◆ **記述課題 1**:
セシウム除去の文書抜粋にある次の一文を英語に訳してください：「革新的な複合材料による福島第一原子力発電所廃水および水環境中からの放射性セシウム除去を目指している。」
◆ **記述課題 2**:
セシウム除去の文書抜粋について、最後の文の後から引き継いで続きを書け。

◆ **文書抜粋**:
○ ○ ○ ○ ○ ○ ○
革新的な複合材料による福島第一原子力発電所廃水からの放射性セシウム除去

研究課題

研究課題/領域番号 22F22352
配分区分補助金
研究機関九州大学

研究代表者

久場 隆広  九州大学, 工学研究院, 教授 (60284527)

研究分担者 KHANDAKER SHAHJALAL  九州大学, 工学(系)研究科(研究院), 外国人特別研究員
研究期間 (年度) 2022-11-16 – 2025-03-31
キーワードセシウム / 化学賦活 / プラズマ処理 / 熱アルカリ処理 / 炭化物 / 汚泥溶融スラグ / LDH / 吸着
研究実績の概要

本研究では、竹炭や木炭といった炭化物や汚泥溶融スラグ、さらには、プルシアンブルーなどを複合化した高効率で、低価格、環境に優しい複合吸着剤を開発し、実験室規模でその吸着能力や吸着メカニズムの解明を行うとともに、特異的セシウム吸着能の向上のための賦活化法の検証を行う。革新的な複合材料による福島第一原子力発電所廃水および水環境中からの放射性セシウム除去を目指している。
初年度は、当研究グループの過去のデータを精査し、また、文献調査を中心に、竹炭や木炭の炭化条件を検討した。硝酸熱水処理やプラズマ処理による賦活化法を検討し、Cs除去率との関係を明らかにした。また、汚泥溶融スラグまたは合成ゼオライト、層状複水酸化物 (Layered Double Hydroxide: LDH) とプルシアンブルーなどを複合化した吸着剤についても検討を進めた。
○ ○ ○ ○ ○ ○ ○
◆ **提示情報**:
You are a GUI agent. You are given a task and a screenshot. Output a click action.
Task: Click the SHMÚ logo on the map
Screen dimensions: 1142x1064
○ ○ ○ ○ ○ ○ ○
◆ **記述解答 1**:
The research aims to remove radioactive cesium from the wastewater of the Fukushima Daiichi Nuclear Power Plant and from aquatic environments by means of innovative composite materials.

◆ **記述解答 2**:
さらに、高圧用反応分解容器内での汚泥溶融スラグの熱アルカリ処理条件を明らかにし、Cs吸着能およびCs選択性とその処理条件との関係を実験的に明らかにした。国内5カ所の汚泥溶融スラグについて実験的に検討し、また、スラグ上に形成されたゼオライト種の同定にはX線回折法 (XRD) および蛍光X線分析装置 (XRF) を用いた。結論としては、珪藻土と比較し、汚泥溶融スラグでは純度が低く、ケイ素の含有率が低いことから、Cs吸着能を高めることは出来ても、ゼオライトの一種であるモルデナイトといったCs選択性の高い成分をスラグ上に合成することが難しいことが分かった。

現在までの達成度 (区分)
現在までの達成度 (区分)

2: おおむね順調に進展している

理由

本研究『革新的な複合材料による福島第一原子力発電所廃水からの放射性セシウム除去』の研究期間は3年間である。その当初の研究目的は、竹炭や木炭といった炭化物や汚泥溶融スラグ、さらには、プルシアンブルーなどを複合化した高効率で、低価格、環境に優しい複合吸着剤を開発し、実験室規模でその吸着能力や吸着メカニズムの解明を行うとともに、特異的セシウム吸着能の向上のための賦活化法の検証を行うことである。第1年度において、以下の成果が得られた。おおむね順調に進展している。
文献調査や当研究グループでの過去の成果から、竹炭や木炭の炭化条件、さらに、硝酸熱水処理やプラズマ処理による賦活化法があり、Cs除去率と処理の関係を整理できた。また、汚泥溶融スラグまたは合成ゼオライト、層状複水酸化物 (Layered Double Hydroxide: LDH) とプルシアンブルーなどを複合化した新規吸着剤のCs吸着能を議論した。
さらに、高圧用反応分解容器内での汚泥溶融スラグの熱アルカリ処理条件を明らかにし、Cs吸着能およびCs選択性とその処理条件との関係を実験的に明らかにした。結論としては、珪藻土と比較し、汚泥溶融スラグでは純度が低く、ケイ素の含有率が低いことから、Cs吸着能を高めることは出来ても、ゼオライトの一種であるモルデナイトといったCs選択性の高い成分をスラグ上に合成することが難しいことが分かった。

今後の研究の推進方策

本研究『革新的な複合材料による福島第一原子力発電所廃水からの放射性セシウム除去』の研究期間は3年間である。その当初の研究目的は、竹炭や木炭といった炭化物や汚泥溶融スラグ、さらには、プルシアンブルーなどを複合化した高効率で、低価格、環境に優しい複合吸着剤を開発し、実験室規模でその吸着能力や吸着メカニズムの解明を行うとともに、特異的セシウム吸着能の向上のための賦活化法の検証を行うことである。第1年度において得られた成果を基に、以下の様に、今後、研究を推進する。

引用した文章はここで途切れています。